When the TTE area of jurisdiction ended, he left without uttering a word.

“Next morning, when the train reached Kannur, a medical team came and cleaned my wound with anti-septic lotion. When I asked about an anti-tetanus injection I was told there was no doctor or paramedical staff to apply it. Finally, I was given an injection and some tablets including pain-killer after the train reached its destination Mangalore,” Nair added.

He said that after waking up, he saw a rat scurrying for cover. As all passengers were asleep, he approached the AC mechanic who in turn informed the ticket examiner.

Nair also said that he was planning to approach consumer forum for seeking compensation.

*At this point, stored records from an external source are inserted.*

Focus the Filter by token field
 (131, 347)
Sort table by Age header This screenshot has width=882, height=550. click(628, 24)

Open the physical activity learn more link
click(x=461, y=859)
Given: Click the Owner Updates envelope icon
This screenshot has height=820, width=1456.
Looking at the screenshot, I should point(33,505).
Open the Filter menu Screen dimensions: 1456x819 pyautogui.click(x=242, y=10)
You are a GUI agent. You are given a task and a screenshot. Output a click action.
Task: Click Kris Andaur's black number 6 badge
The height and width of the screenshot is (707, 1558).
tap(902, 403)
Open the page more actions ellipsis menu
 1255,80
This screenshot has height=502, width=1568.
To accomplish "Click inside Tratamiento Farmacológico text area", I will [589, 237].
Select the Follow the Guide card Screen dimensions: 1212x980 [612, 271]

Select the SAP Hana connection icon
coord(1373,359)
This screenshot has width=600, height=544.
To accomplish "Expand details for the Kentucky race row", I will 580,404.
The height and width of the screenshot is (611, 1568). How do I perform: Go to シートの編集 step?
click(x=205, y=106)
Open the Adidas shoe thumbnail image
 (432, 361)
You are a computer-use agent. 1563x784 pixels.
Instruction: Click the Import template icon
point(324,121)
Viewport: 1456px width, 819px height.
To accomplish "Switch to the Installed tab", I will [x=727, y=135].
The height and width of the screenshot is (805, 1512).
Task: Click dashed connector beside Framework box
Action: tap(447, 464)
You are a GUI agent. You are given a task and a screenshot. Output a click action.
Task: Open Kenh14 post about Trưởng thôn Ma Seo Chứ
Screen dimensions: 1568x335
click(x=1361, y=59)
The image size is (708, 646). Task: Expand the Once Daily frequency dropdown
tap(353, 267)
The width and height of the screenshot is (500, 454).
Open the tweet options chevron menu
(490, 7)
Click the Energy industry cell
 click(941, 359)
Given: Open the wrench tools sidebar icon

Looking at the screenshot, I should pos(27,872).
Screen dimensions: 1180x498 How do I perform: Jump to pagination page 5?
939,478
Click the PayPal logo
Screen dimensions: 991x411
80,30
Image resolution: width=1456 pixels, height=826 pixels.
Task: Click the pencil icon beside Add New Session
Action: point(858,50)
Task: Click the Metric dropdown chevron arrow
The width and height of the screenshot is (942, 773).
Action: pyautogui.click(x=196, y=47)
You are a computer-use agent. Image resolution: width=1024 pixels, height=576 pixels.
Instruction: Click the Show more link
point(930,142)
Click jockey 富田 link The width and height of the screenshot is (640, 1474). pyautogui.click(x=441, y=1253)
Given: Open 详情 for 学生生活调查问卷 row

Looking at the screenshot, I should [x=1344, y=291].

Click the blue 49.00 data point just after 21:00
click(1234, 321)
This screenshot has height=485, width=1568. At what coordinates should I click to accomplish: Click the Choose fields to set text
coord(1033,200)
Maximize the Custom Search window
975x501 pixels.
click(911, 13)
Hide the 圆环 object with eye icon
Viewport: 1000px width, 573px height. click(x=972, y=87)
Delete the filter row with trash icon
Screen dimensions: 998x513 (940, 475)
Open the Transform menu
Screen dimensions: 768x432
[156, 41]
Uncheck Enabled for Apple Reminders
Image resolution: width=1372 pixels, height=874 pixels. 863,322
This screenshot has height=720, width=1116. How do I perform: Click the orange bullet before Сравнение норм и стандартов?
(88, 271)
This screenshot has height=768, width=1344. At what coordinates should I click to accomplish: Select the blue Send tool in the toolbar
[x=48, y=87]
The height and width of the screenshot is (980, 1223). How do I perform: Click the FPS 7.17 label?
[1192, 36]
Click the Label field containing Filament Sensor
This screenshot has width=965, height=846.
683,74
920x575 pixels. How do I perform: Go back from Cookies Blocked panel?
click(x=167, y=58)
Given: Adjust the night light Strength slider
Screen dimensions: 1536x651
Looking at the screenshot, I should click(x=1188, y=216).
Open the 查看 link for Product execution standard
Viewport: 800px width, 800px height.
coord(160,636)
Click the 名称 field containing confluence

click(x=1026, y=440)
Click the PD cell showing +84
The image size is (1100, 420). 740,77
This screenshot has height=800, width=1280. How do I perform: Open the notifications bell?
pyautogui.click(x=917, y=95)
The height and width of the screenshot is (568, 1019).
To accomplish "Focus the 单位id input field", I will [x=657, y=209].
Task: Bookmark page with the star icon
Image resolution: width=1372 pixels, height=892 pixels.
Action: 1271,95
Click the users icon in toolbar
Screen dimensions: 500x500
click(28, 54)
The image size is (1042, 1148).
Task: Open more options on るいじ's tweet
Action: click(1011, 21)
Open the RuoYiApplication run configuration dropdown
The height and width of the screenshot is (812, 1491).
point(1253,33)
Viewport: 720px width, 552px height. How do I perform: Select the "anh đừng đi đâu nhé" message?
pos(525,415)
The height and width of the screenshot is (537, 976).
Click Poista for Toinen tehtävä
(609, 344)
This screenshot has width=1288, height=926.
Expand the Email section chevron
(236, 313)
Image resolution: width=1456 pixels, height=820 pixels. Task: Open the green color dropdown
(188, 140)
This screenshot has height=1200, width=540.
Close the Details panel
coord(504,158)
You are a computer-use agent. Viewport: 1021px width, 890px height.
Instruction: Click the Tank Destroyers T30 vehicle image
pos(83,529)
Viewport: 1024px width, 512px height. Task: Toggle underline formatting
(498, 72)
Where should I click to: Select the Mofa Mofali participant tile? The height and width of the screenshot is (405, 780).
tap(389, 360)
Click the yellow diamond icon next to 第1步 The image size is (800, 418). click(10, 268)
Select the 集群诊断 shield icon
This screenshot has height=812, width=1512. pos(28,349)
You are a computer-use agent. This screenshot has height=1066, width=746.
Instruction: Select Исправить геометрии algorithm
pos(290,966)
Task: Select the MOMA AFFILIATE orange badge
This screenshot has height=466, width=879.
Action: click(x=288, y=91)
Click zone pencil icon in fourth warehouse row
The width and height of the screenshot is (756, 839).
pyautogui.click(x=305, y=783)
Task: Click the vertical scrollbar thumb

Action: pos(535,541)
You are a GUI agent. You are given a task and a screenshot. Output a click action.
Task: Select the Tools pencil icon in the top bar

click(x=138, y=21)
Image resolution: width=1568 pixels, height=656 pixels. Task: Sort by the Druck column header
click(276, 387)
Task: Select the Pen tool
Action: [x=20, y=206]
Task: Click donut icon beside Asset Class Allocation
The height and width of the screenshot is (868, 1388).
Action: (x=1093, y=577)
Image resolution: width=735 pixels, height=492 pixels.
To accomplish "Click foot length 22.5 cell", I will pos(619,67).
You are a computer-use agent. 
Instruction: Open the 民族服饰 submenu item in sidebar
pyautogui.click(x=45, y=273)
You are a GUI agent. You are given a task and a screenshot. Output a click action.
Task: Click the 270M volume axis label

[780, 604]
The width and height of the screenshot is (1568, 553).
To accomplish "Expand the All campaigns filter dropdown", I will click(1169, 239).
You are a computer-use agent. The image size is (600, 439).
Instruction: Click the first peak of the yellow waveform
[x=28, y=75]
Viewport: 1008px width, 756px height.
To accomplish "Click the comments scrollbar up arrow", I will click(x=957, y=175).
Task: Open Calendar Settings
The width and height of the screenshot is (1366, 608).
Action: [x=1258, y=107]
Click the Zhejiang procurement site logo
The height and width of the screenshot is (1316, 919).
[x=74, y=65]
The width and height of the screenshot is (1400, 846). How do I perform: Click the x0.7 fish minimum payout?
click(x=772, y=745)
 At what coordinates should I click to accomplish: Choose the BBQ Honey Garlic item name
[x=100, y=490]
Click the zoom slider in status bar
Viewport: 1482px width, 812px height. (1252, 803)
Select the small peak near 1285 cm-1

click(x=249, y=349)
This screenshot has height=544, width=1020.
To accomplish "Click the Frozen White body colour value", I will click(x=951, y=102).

Every long or short distance transportation aid should possess some facilities or the other and especially long distance vehicles should possess minimum required medical facilities. This is not something new in Indian railways. Cockroaches, rats and rodents are part of our daily travel when it comes to railways. We are dreaming big when it comes to railway, but Indian railways fails miserably when it comes to providing basic services to its commuters.

Such incidents pull us back to where we started. A first-aid kid is a must to be kept as a common possession whether during travel or at places that we access daily.


The Logical Indian community requests Indian Railways to look into this matter and to work on providing basic facilities to the commuters.